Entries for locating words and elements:
[Begin]

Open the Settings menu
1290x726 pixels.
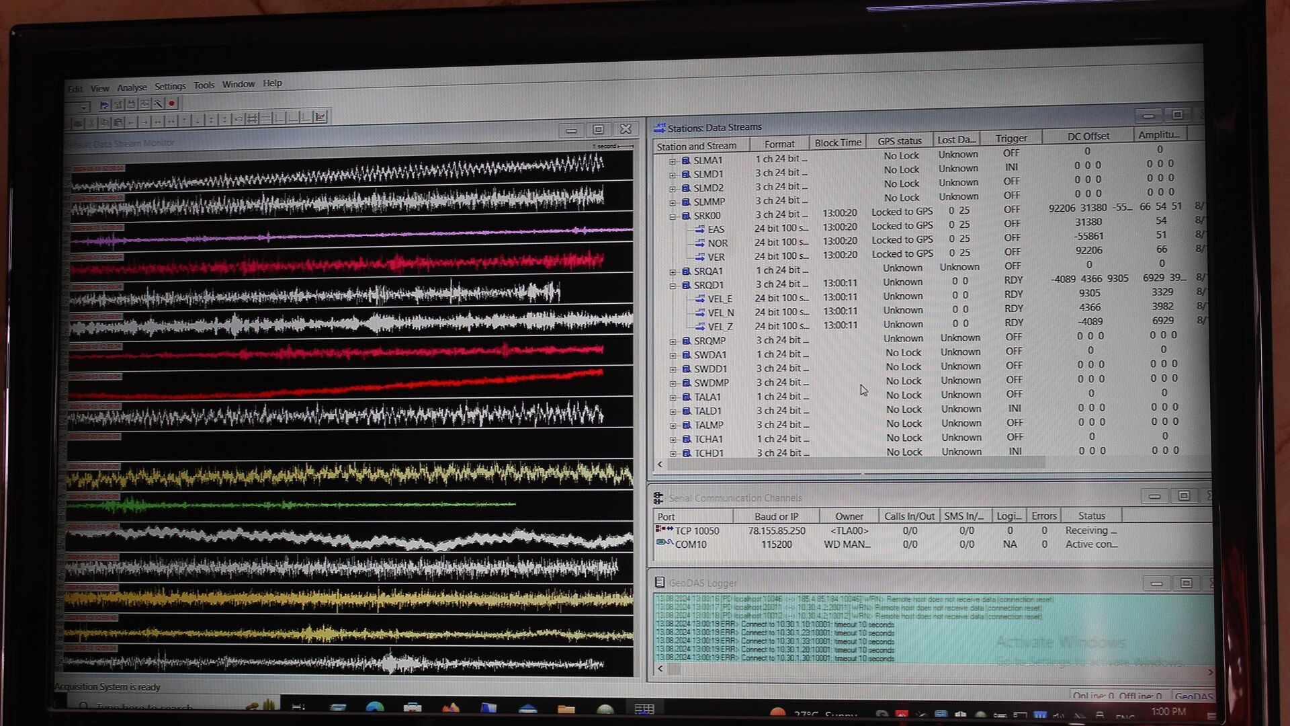(x=170, y=86)
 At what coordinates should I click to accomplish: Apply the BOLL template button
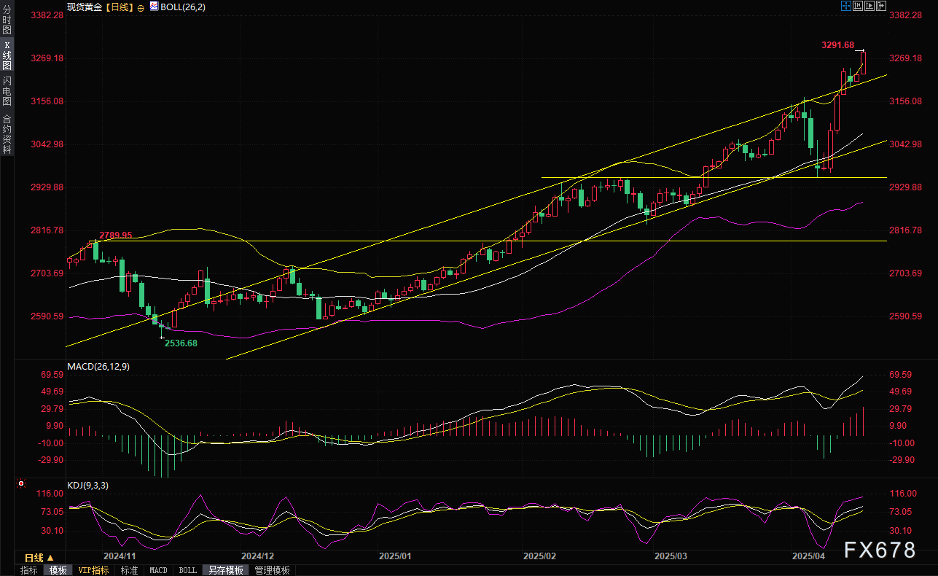coord(187,570)
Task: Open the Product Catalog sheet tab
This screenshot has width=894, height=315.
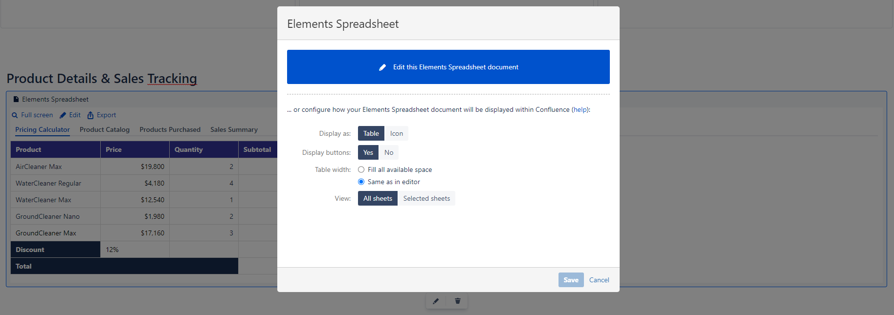Action: pos(105,129)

[End]

**DO THIS:** Find every line in the records that contains the string "Open", matching its case exactly, and copy each of those lines in full.

**RESPONSE:**
Open the Settings menu
Task: Open the Product Catalog sheet tab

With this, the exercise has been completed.